→ 元の文章
----------------------------------------

TimとMarkとアルベルト

2018-04-04 07:12

Facebookが情報漏洩に関するスキャンダルで揺れている。それに関してAppleのCEOとFacebookのCEOが間接的に議論をしている。

この二つの会社は、その成り立ちが大きく異なる。Appleは製品を販売し、その代金で利益を得ている。対するにFacebookは無料で誰もが使える。その代わりにFacebookの利用者は広告を見させられる。ここで次のフレーズを常に念頭に置いておくべきだ。

“When an online service is free, you’re not the customer. You’re the product.”

引用元:Daring Fireball: Users and Customers

訳:もしオンラインサービスが無料だとしたら、あなたは顧客ではない。商品だ。

なぜ無料で提供できるかといえば、ユーザの時間を企業に売ることで収益を得ているから。そこに注意しなければならない。

さて、Tim Cookはこう述べた。

アップルのクック氏はこの問題について、MSNBCなどの取材に対し、「もし我々がユーザーで金もうけをしていれば、もしユーザーが我々の製品だったとしたら、莫大な利益が出ていただろう」「だが我々はそうしないことを選んだ」と語っていた。

----------------------------------------

→ やること
元の文章の「訳:もしオンラインサービスが無料だとしたら、あなたは顧客ではない。商品だ。」から「ことを選んだ」と語っていた。」までを、一字も変えずに書き写してください。 記録は、元の文章とは別のところから取ったものです。

→ 記録一覧
----------------------------------------

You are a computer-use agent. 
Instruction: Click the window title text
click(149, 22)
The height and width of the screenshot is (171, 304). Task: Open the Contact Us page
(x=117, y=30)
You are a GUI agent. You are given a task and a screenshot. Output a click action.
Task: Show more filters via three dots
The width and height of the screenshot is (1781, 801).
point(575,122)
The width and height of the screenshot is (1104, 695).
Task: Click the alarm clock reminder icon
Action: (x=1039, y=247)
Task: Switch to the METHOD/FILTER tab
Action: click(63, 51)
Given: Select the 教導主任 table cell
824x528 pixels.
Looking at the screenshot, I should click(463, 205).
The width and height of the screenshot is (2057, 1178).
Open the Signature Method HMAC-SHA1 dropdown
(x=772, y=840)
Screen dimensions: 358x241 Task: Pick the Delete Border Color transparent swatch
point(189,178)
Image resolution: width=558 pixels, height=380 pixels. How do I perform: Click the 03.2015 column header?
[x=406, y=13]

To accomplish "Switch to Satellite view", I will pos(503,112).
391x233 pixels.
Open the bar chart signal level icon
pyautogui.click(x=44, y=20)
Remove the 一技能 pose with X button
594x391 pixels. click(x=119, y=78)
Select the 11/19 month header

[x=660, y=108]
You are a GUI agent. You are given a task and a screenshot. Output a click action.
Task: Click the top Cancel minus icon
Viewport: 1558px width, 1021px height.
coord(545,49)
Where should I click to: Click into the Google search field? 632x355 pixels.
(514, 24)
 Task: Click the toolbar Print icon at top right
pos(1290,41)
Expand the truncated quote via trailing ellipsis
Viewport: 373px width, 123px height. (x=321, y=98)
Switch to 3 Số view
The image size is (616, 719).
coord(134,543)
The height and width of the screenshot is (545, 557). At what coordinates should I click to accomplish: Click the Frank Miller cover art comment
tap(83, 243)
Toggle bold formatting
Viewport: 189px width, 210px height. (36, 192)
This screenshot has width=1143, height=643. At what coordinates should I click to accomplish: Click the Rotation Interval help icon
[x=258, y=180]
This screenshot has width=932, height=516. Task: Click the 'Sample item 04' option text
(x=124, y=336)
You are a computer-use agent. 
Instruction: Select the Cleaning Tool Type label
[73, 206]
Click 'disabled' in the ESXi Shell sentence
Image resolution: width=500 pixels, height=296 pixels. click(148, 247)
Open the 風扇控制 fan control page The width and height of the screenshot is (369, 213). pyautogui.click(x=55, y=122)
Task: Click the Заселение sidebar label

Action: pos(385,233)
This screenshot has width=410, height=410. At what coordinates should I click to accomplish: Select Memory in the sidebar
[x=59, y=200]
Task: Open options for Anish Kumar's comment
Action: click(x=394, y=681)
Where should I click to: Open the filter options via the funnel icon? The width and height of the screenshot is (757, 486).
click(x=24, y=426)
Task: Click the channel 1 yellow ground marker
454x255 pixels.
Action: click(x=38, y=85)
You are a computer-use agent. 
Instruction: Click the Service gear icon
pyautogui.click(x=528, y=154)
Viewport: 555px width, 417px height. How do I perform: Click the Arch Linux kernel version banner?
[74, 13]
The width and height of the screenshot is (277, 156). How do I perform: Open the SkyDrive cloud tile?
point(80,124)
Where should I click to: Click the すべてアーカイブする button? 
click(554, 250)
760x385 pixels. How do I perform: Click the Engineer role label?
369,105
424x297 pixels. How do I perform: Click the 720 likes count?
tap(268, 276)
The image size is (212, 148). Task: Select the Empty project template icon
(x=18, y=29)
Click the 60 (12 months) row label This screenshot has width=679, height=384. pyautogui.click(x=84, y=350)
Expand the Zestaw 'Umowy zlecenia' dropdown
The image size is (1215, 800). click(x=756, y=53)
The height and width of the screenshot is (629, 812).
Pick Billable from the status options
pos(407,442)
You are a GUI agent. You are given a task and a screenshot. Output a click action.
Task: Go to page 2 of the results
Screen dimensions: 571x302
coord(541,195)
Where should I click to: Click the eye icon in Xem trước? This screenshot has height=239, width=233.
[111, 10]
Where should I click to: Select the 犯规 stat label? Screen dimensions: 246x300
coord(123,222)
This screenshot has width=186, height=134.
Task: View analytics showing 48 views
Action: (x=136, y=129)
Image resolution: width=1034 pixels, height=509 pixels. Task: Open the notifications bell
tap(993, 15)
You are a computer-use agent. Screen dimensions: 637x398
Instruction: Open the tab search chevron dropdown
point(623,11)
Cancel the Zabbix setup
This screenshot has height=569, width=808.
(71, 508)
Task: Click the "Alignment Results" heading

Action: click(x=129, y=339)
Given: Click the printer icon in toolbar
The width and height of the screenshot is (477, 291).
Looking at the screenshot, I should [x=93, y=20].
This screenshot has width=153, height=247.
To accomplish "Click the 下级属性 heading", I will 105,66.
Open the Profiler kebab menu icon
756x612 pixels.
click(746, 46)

----------------------------------------

→ 解答例
訳:もしオンラインサービスが無料だとしたら、あなたは顧客ではない。商品だ。

なぜ無料で提供できるかといえば、ユーザの時間を企業に売ることで収益を得ているから。そこに注意しなければならない。

さて、Tim Cookはこう述べた。

アップルのクック氏はこの問題について、MSNBCなどの取材に対し、「もし我々がユーザーで金もうけをしていれば、もしユーザーが我々の製品だったとしたら、莫大な利益が出ていただろう」「だが我々はそうしないことを選んだ」と語っていた。